Here, you're buying a share of the ownership of the fund. If you're a beginner trader in crypto or don't have the technical knowledge to buy and sell cryptos, investing in an ETF is a great option. The fund managers are directly in charge of purchasing and holding the tokens; as such, they normally charge management fees. Also, since these will be listed in an open market, you can buy a share of the ETF during market hours, unlike in crypto, where you can do it anytime.
Once approved, a Solana ETF will function as a regulated investment fund that tracks the market price of SOL by directly holding these tokens. The fund will be traded on a stock exchange (for example, the CBOE) so that individual investors and traders can buy or sell shares.
The value of the spot ETF shares tracks SOL prices, which means it can change depending on the underlying asset's market price. In short, buying some shares in the ETF gives you exposure to Solana's performance without directly buying or holding these tokens.
The SOL spot ETFs have a few components:
- Creation and redemption: The authorized participants, or APs, are responsible for creating and redeeming the SOL ETF shares. They can create new ETF shares by buying SOL tokens and delivering them to the ETF issuer in exchange for shares. They can also redeem these ETF shares by exchanging them with the issuer for SOL tokens.
- Market tracking: As mentioned, the fund's value tracks the SOL's market prices. In spot SOL ETFs, the fund managers will hold the actual tokens, ensuring that the ETFs price reflects the real-time value of the underlying asset.
- Liquidity: Investors and traders can enjoy liquidity when they buy and sell ETF shares. ETF shares can be easily bought and sold in the open market, and there's a continuous creation and redemption process.

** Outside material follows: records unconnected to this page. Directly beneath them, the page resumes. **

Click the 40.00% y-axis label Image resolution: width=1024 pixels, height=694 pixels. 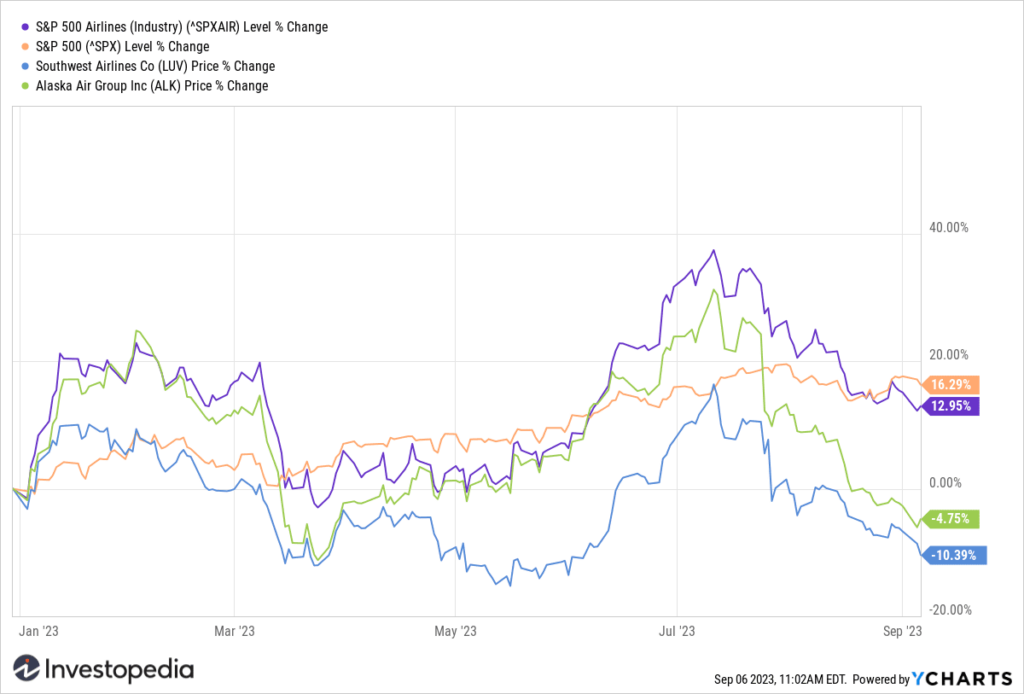pyautogui.click(x=949, y=228)
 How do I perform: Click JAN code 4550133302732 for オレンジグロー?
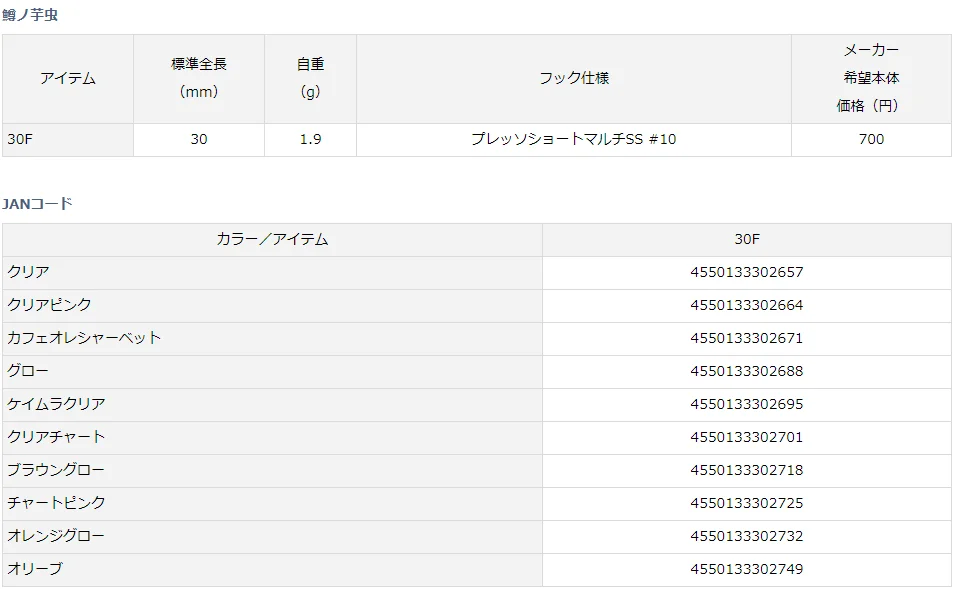pos(746,536)
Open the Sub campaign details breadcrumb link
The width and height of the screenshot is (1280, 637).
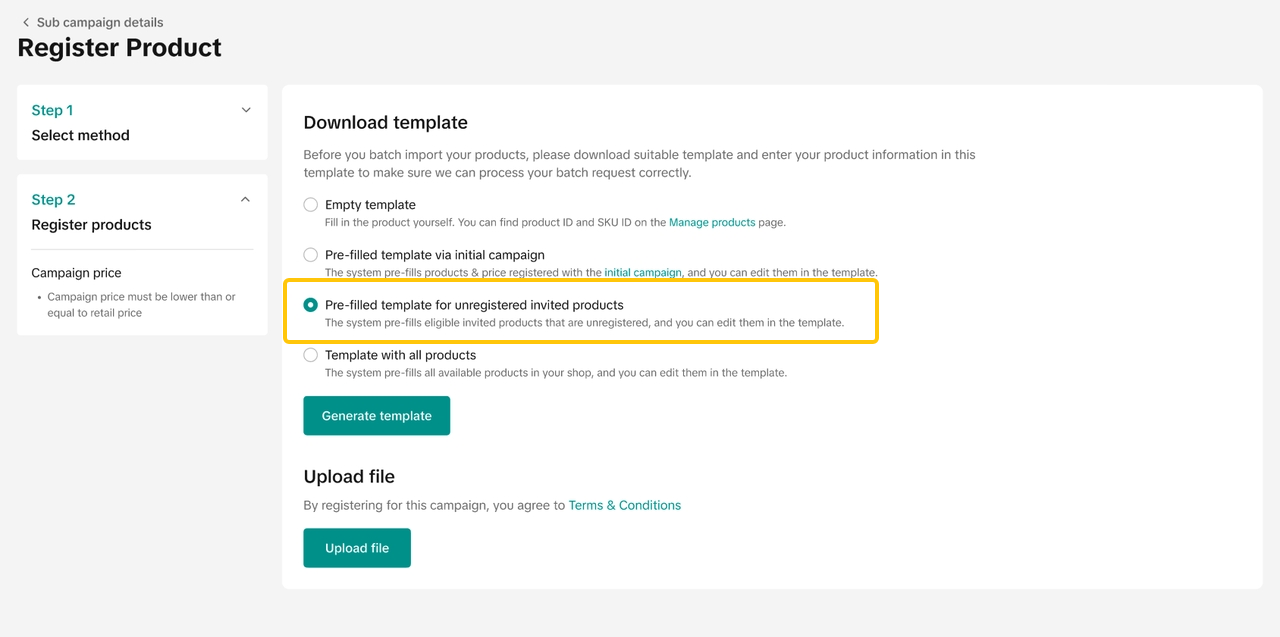(x=99, y=22)
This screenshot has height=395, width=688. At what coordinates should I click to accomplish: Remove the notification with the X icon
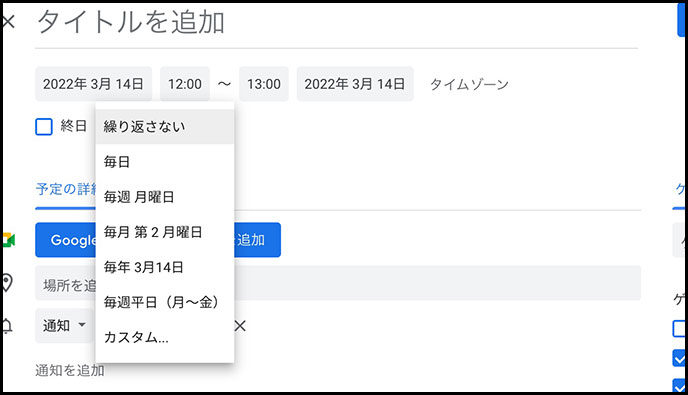pyautogui.click(x=240, y=326)
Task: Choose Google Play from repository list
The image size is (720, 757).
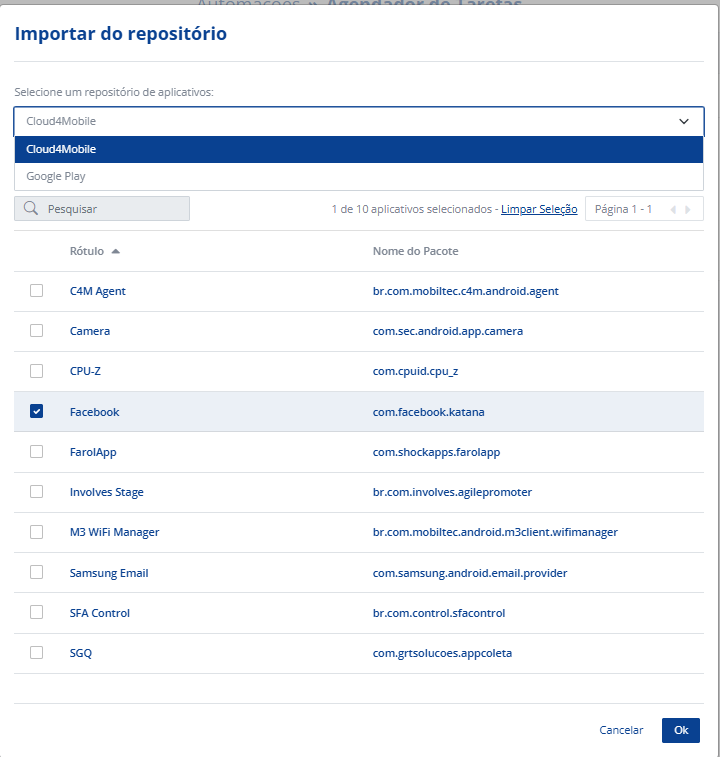Action: pyautogui.click(x=56, y=176)
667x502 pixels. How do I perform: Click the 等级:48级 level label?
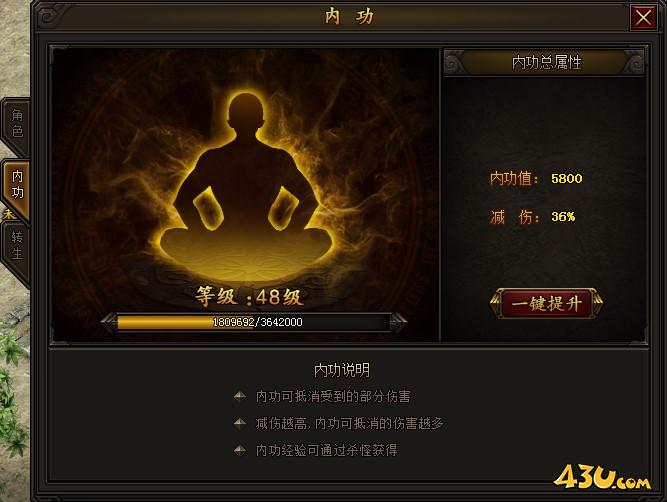click(x=250, y=296)
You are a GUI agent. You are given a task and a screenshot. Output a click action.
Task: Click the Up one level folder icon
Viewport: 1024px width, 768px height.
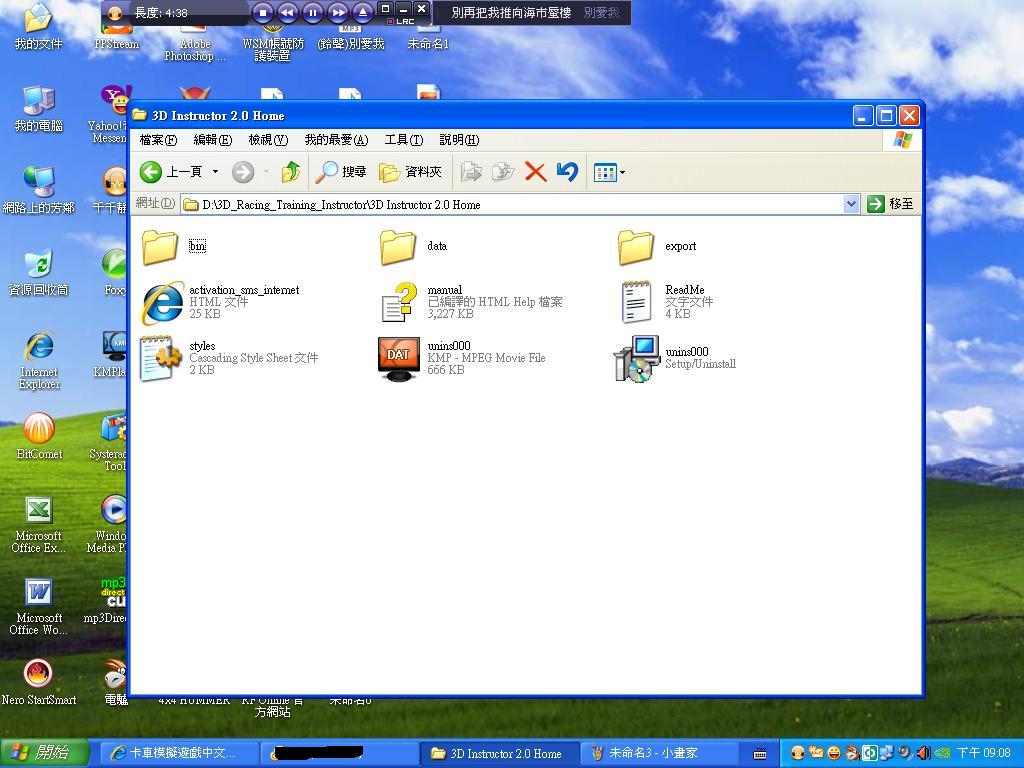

- Offers diversification: Yes, the ETFs will only hold SOL tokens, but by buying shares, you can diversify your portfolio. You can now gain exposure to the Solana ecosystem and its highly volatile price without the hassles and risks associated with directly buying and holding it.
The bottom line
We can't deny that spot ETFs are changing the dynamics of the growing crypto industry. It started with SEthe 's approval of Bitcoin spot ETFs last January 2024 and then with the plans to introduce Ether ETFs as well. Fund managers and traders seem excited at the prospect of increasing prices, liquidity, and improved market participation. A favorable SEC decision will mark another major milestone for the crypto industry as more individual and institutional players join the market.